Second, Munoz argues that the district court abused its discretion in providing an instruction on ignorance of the law that improperly shifted the burden to the defense by not distinguishing between general and specific intent. We review the district court's decisions in settling jury instructions for an abuse of discretion or judicial error, Crawford v. State, 121 Nev. 744, 748, 121 P.3d 582, 585 (2005), and review de novo whether a jury instruction is an accurate statement of law, Nay v. State, 123 Nev. 326, 330, 167 P.3d 430, 433 (2007). As Munoz failed to object contemporaneously, review is limited to plain error affecting Munoz's substantial rights. See Tavares v. State, 117 Nev. 725, 729, 30 P.3d 1128, 1130-31 (2001), modified on other grounds by Mclellan v. State, 124 Nev. 263, 182 P.3d 106 (2008). Having reviewed the instruction, we note that the instruction is a correct statement of the law and conclude that it did not shift the State's burden regarding the intent elements. See United States v. McDaniel, 545 F.2d 642, 644 (9th Cir. 1976); Sharma v. State, 118 Nev. 648, 655, 56 P.3d 868, 872 (2002). We conclude that the district court did not err in giving this instruction.

Third, Munoz argues that the district court abused its discretion in denying the proposed defense instructions on the failure to collect material evidence, witness immunity, and racketeering.

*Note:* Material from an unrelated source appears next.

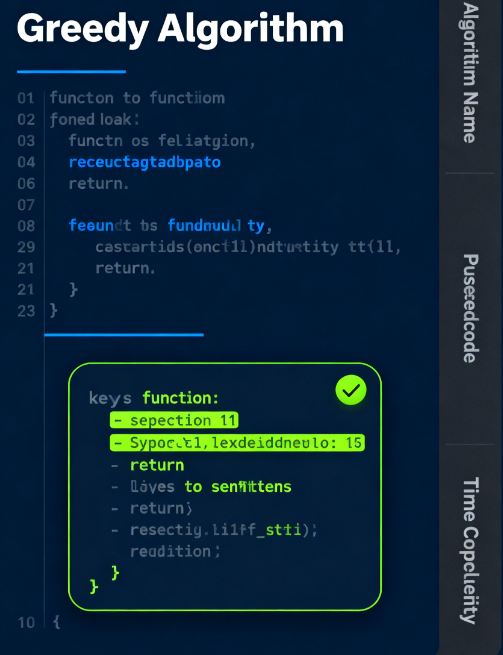
Task: Click the 'foned loak:' code line
Action: coord(94,120)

An instruction to irrebuttably presume that lost or uncollected evidence was unfavorable to the State is appropriate when the disputed evidence was material and its absence resulted from gross negligence or bad faith. See Daniels v. State, 114 Nev. 261, 267, 956 P.2d 111, 115 (1998); Sanborn v. State, 107 Nev. 399, 408, 812 P.2d 1279, 1286 (1991). Having reviewed the record, we agree with the district court that the police's failure to collect potential video evidence when executing their warrant on Club Exclusive II's premises was negligent but not grossly so and that a Sanborn instruction was thus unnecessary. Further, we note that codefendant's counsel argued that the absence of this evidence should be considered adversely against the State, belying Munoz's contention that the district court deprived her of the opportunity to argue that the absence of this evidence should weigh against the State's case. As to the denied immunity instruction, considering the jury instructions about the considerations that witnesses received for testifying and the illegality of prostitution in Clark County, we agree with the district court that the instructions provided covered the factual circumstances presented by the evidence. We also agree that the victim here does not fall within the class of informants described in On Lee v. United States, 343 U.S. 747, 757 (1952). Lastly, we have reviewed the jury instructions provided on racketeering and those proposed and find the proposed instructions both misleading and incomplete for suggesting that finding a "criminal enterprise" is prerequisite to liability when no such term of art is found in Nevada's racketeering statute, see NRS 207.360-.400, and that racketeering liability may only apply through NRS 207.400(1)(c), neglecting the other modes of liability enumerated in NRS 207.400(1). Accordingly, we conclude that the district court did not abuse its discretion in denying the proposed instructions. See Crawford, 121 Nev. at 748, 121 P.3d at 585.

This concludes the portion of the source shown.